# OBJECTIVE:
Swap every "button" for "icon" in the entries that follow, leaving everything else unchanged, and omit the pictures from your answer.

Collection entries

--- START ---

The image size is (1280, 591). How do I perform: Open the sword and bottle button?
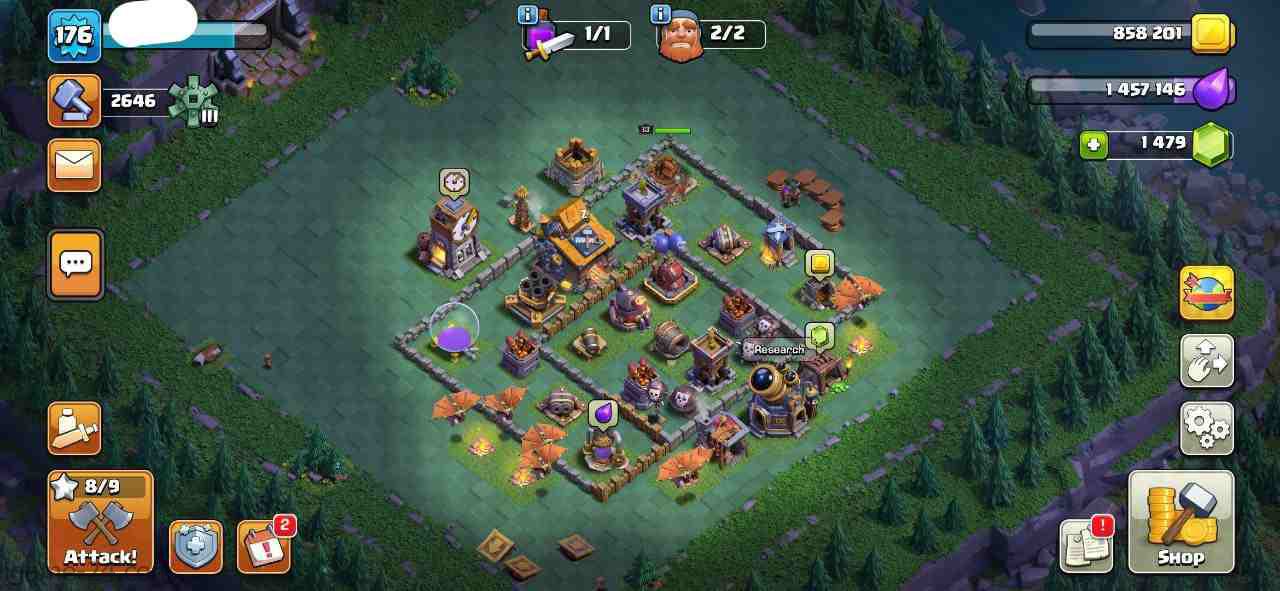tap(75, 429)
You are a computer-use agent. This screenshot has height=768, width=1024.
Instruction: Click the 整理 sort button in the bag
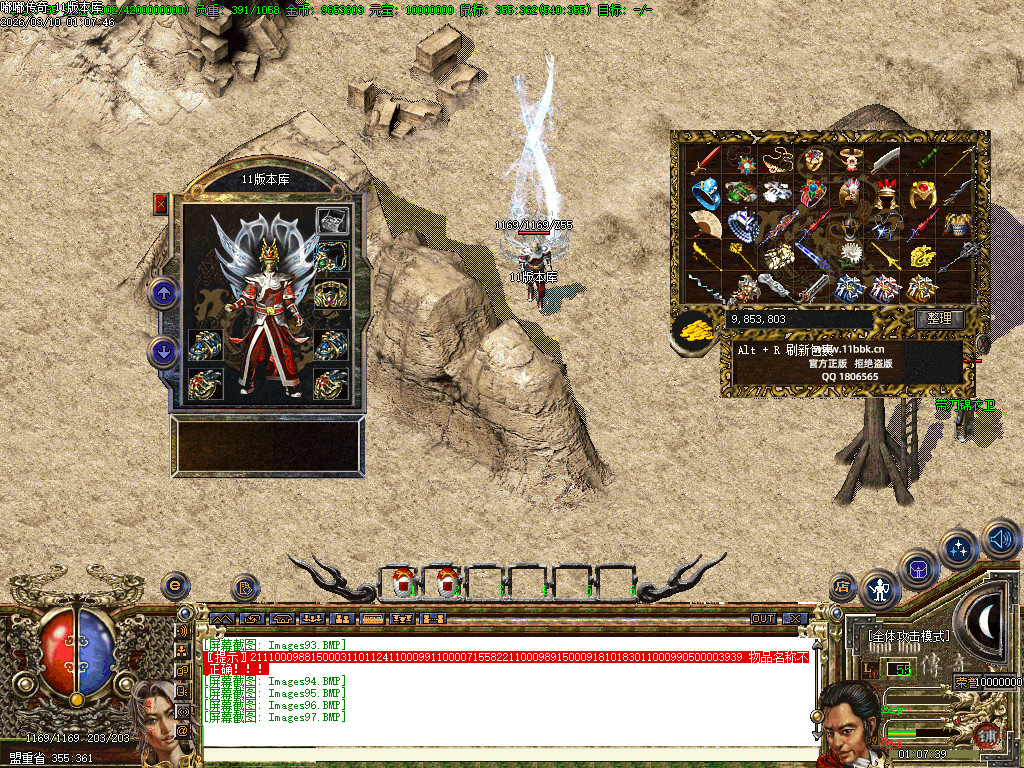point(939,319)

--- END ---

# FULL OUTPUT:
The image size is (1280, 591). How do I perform: Open the sword and bottle icon?
tap(75, 429)
You are a computer-use agent. This screenshot has height=768, width=1024.
Instruction: Click the 整理 sort icon in the bag
point(939,319)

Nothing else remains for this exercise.